— BEGIN Reading passage —
# Surf Fishing Rod/Reel



## Croaker Chris (Feb 22, 2009)

I'm looking for a good rod/reel combo that I can learn surf fishing with. Any suggestions and comments would be appreciated.


----------



## Diggety (Dec 31, 2016)

What kind of budget are you working on?

Sent from my Pixel using Tapatalk


----------



## Croaker Chris (Feb 22, 2009)

200.00 ish ... If that is possible.


----------



## Eglinhunter (Apr 1, 2012)

I used Diawa bg 60 and bg 90 reels for many years. They make new series bg reels now. I'm not sure what's what size wise with the new ones. Put any of the bg reels on a ugly stick surf rod or used custom surf rod. You should be right in the $200 range and it will last many years if hosed off after each use.


----------



## Diggety (Dec 31, 2016)

I'd recommend an Ugly Stik 12' and a Penn SSV (or SSVI) 6000. Anything in the Penn Spinfisher series will last you for life and a 12' rod will give the reach you want for the surf.

Sent from my Pixel using Tapatalk


----------



## seejay (May 10, 2009)

Can't go wrong with an Ugly Stick, or an H2O express. I've been using Okuma ABF Avengers for 7 years and they are just as smooth as when I got them. I break them down every year and rinse down and spray with reel majic after every use. I have a BG 30 on a 9' clarus for sight casting from the beach.
— END Reading passage —
— BEGIN Items —
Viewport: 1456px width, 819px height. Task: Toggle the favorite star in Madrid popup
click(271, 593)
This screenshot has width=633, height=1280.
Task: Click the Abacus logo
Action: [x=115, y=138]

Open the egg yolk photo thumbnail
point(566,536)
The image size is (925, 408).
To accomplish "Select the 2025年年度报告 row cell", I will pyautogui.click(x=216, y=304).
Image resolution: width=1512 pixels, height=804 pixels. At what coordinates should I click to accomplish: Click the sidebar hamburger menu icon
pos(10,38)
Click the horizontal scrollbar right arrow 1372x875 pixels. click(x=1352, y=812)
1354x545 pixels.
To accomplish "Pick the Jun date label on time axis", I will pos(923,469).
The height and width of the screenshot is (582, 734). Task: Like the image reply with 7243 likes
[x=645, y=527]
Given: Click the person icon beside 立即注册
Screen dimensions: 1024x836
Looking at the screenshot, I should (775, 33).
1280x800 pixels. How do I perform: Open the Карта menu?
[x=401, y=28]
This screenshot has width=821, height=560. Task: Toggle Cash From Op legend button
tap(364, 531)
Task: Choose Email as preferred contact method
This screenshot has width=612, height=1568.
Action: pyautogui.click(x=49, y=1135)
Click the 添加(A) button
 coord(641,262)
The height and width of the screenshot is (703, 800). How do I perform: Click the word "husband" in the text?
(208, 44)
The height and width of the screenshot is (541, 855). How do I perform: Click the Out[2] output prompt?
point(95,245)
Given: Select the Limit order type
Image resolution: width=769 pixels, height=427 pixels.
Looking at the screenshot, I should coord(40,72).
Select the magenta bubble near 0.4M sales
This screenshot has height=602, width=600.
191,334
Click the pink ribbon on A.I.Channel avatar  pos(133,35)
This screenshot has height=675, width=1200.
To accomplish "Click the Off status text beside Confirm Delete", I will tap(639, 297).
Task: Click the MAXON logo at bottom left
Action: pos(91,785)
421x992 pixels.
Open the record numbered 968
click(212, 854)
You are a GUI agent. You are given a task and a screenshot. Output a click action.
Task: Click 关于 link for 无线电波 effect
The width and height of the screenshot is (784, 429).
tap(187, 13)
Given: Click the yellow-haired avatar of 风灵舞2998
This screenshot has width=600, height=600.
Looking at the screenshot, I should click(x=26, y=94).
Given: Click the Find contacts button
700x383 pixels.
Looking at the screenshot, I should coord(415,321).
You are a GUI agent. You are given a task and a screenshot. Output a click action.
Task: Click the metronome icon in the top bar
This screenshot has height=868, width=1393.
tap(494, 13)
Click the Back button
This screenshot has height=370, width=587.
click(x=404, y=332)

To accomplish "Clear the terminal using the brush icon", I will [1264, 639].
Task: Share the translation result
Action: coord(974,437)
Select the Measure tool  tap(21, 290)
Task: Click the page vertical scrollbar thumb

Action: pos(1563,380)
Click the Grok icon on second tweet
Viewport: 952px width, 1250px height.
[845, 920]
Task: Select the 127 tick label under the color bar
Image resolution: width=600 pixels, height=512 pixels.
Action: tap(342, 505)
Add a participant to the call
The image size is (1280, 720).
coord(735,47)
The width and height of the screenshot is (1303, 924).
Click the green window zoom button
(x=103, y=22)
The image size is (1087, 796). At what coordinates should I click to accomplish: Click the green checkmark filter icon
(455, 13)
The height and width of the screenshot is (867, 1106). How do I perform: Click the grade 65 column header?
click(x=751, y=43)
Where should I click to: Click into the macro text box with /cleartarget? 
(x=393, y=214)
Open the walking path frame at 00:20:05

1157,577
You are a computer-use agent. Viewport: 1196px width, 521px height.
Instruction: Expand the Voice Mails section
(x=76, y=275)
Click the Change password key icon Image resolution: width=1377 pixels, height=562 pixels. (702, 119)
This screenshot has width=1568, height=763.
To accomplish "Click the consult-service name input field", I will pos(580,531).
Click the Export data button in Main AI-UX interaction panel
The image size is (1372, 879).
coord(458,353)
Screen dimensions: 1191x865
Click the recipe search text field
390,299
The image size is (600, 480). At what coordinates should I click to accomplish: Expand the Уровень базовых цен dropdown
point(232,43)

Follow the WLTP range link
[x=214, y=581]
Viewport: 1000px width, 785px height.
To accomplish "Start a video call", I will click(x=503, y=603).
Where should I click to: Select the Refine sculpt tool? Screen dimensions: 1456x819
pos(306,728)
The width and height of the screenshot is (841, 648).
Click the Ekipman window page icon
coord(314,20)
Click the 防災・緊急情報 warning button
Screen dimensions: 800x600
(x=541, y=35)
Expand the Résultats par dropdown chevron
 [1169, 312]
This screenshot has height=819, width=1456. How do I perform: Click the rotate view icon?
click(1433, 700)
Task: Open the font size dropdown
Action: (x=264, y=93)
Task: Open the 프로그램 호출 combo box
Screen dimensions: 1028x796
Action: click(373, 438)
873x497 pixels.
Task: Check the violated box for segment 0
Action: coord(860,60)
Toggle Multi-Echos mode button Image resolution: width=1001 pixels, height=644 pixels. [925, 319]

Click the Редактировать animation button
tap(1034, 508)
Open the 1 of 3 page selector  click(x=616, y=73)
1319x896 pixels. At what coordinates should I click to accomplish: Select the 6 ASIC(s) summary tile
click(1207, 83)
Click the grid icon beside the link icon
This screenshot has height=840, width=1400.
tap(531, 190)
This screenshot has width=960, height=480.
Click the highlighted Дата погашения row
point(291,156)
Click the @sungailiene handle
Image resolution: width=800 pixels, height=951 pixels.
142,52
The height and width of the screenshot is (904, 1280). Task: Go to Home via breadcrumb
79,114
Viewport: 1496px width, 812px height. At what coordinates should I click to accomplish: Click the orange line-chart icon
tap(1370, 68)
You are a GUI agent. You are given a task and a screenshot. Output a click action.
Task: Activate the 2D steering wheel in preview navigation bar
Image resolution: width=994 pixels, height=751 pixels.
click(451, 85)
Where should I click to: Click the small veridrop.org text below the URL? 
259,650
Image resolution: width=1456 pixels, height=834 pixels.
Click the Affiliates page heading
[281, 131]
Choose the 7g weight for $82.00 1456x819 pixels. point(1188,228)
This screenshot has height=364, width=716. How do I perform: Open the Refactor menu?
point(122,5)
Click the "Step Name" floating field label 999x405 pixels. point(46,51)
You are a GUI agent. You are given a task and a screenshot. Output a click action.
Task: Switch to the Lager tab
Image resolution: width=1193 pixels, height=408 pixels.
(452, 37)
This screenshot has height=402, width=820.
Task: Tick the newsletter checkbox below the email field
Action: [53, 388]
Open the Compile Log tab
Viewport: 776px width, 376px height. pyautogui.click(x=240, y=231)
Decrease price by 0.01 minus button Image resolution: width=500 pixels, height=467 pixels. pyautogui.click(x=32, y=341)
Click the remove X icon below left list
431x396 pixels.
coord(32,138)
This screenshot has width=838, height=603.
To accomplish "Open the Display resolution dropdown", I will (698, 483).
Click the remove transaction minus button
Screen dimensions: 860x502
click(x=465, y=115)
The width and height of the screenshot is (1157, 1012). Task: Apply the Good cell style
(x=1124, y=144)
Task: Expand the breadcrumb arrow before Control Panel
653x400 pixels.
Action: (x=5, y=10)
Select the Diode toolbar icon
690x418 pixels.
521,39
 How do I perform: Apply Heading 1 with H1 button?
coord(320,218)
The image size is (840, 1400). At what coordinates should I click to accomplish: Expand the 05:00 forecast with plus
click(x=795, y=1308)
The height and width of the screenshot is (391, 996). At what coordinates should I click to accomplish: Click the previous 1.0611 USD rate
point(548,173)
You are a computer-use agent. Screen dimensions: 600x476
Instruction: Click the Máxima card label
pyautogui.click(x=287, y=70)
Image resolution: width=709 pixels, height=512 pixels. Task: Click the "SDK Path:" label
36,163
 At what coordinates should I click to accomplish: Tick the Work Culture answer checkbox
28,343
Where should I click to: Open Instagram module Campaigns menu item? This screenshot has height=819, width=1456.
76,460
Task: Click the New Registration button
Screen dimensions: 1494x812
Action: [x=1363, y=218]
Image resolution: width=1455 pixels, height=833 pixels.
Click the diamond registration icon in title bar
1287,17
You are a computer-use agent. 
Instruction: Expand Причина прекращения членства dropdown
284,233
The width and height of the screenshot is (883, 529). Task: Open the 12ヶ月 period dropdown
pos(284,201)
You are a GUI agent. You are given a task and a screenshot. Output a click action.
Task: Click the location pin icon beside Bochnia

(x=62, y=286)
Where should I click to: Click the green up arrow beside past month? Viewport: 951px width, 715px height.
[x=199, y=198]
— END Items —
Set of tasks:
a) Answer these questions using the surf fishing thread:
(i) What budget did Croaker Chris give for the rod and reel combo?
(ii) Which two reel models did Eglinhunter use for many years?
(iii) For how many years has seejay been using Okuma ABF Avengers?
b) Resume the surf fishing thread from its final post and keep writing.
You do not need the records here.

Task-by-task outputs:
a)
(i) About $200.
(ii) The Diawa bg 60 and bg 90.
(iii) Seven years.

b)
----------



## jcallaham (Dec 13, 2009)

*modern surf set up*

will probably run about $250.00
okuma rockaway rod ,diawa bg 3500 size , with15 or 20llb braid. a spool of 20lb flouro for leaders ,some colored pomp floats, a handful of 2,3and 4 oz pyramid sinkers. Eagle claw circle sea hooks . a couple bags of fish bites or fish gum if you can get some.


----------



## welldoya (Oct 5, 2007)

Check pawnshops for Penn 6500ss, 7500ss or 8500ss. Make sure they are made in USA.
You should be able to get in for $100 or so.


----------



## Jeremiah (Aug 29, 2020)

I use a Penn Battle 3 6000 high speed ($149 or so) with a 10ft Okuma Longitude surf rod ($60 or so). Only been at it a few months, but loving it!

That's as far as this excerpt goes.